Communauté des biens (art. 221 à 246 CC)

  • Forme: Ce régime nécessite un contrat de mariage en la forme authentique signé chez le notaire, avant le mariage ou au cours du mariage (art. 182 al. 1 et 184 al. 1 CC).
  • Description: La majorité des biens des époux (anciens et nouveaux) fusionnent pour devenir des « biens communs ». Seuls les objets strictement personnels restent des biens propres.
  • En cas de divorce : Les biens communs sont répartis par moitié entre eux.

 

Séparation de biens (art. 247 à 251 CC)

  • Forme: Ce régime nécessite également un contrat de mariage en la forme authentique signé chez le notaire, avant le mariage ou au cours du mariage.
  • Description : Il n’y a aucune fusion des patrimoines. Chacun des époux garde ce qui est à lui avant, pendant et après le mariage. Chacun gère ses revenus et ses dettes de manière totalement étanche.
  • En cas de divorce : Aucun partage des patrimoines n’a lieu, chaque époux garde ses biens.

Attention, quel que soit le régime matrimonial choisi, le partage du 2ème pilier est obligatoire, sauf en cas de justes motifs restrictifs.

 

CONVENTION ANTICIPEE DE SEPARATION OU DIVORCE

Si le droit suisse permet de modifier son régime matrimonial par contrat de mariage, il n’existe pas, de manière explicite, l’équivalent du « prenup » américain lequel permet avant le mariage de clarifier les attentes financières de chacun des époux en cas de séparation/divorce.

Le Tribunal fédéral reconnaît cependant les conventions de séparation et/ou de divorce anticipées signées avant ou pendant l’union (ATF 145 III 474) pour planifier l’avenir.

Pour ces deux types de conventions, les exigences légales sont strictement les mêmes :

  • La forme : Cet accord privé exige la simple forme écrite. Le passage devant un notaire n’est pas nécessaire (sauf si une modification du régime matrimonial est prévue).
  • La validation par le juge : La convention n’est jamais exécutoire immédiatement. Elle doit obligatoirement être vérifiée et ratifiée par le Tribunal qui la reçoit avec la requête en mesures de protection de l’union conjugale (cas de séparation) ou avec la requête de divorce. Le Tribunal de première instance est compétent pour Genève et le Tribunal d’arrondissement de l’Est vaudois pour Lutry
  • Le contrôle de l’équité : Le juge procède à un examen détaillé pour s’assurer que l’accord a été conclu librement et en toute connaissance de cause.
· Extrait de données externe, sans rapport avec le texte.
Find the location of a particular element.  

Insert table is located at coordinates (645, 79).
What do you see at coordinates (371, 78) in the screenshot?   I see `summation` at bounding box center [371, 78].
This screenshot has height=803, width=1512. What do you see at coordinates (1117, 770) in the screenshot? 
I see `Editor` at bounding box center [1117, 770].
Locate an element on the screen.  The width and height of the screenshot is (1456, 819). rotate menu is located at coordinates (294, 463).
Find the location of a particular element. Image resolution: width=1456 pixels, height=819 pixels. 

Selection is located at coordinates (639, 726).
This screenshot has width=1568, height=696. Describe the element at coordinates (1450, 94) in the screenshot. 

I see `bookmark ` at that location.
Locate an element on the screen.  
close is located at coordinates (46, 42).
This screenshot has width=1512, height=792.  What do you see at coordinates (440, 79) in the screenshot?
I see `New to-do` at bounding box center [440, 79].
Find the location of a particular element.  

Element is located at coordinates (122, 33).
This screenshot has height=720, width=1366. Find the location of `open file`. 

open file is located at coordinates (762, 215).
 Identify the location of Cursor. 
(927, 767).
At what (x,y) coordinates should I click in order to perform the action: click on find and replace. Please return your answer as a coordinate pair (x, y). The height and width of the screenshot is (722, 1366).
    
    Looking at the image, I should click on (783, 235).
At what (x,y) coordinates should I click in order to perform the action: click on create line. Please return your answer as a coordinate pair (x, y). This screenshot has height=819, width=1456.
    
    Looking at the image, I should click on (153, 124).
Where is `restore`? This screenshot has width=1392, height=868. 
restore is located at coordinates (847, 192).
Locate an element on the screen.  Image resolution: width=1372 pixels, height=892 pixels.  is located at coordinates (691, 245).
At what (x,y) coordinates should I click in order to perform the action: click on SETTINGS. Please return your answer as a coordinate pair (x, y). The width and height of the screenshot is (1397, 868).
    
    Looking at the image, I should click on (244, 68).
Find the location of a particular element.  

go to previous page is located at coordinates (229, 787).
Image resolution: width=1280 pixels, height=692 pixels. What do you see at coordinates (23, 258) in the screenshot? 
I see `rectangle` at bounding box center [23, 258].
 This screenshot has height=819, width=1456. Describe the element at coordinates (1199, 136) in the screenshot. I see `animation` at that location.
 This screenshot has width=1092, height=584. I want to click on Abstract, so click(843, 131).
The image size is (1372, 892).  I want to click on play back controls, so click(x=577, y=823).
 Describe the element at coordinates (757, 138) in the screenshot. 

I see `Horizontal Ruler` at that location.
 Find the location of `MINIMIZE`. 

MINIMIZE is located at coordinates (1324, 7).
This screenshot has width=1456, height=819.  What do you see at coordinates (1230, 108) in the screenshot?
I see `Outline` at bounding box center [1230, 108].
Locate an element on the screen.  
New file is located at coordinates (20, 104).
Il évalue si l’accord reste adapté à la réalité et veille strictement à ce qu’il ne soit pas « manifestement inéquitable » au moment où la rupture survient (arrêts du Tribunal fédéral 5A_980/2018 et 5A_184/2023 consid. 3.3.2).

 

Quel que soit l’accord signé par les époux, la liberté contractuelle se heurte à deux limites où le tribunal impose ses propres règles :

  • Le sort des enfants : Le juge n’est jamais lié par ce que les époux ont convenu. Les dispositions sur la contribution d’entretien des enfants et les modalités de garde sont strictement analysées à nouveau par le Tribunal pour s’assurer du respect strict du bien-être et de l’intérêt supérieur de l’enfant.
  • Le sort du 2ème pilier (LPP) : Le partage de la prévoyance professionnelle suit ses propres règles légales, peu importe le régime matrimonial choisi. Les avoirs accumulés pendant le mariage doivent être répartis de manière équitable entre les époux. Des exceptions sont prévues qui permettent aux époux de s’écarter du partage par moitié ou renoncer au partage de la prévoyance professionnelle.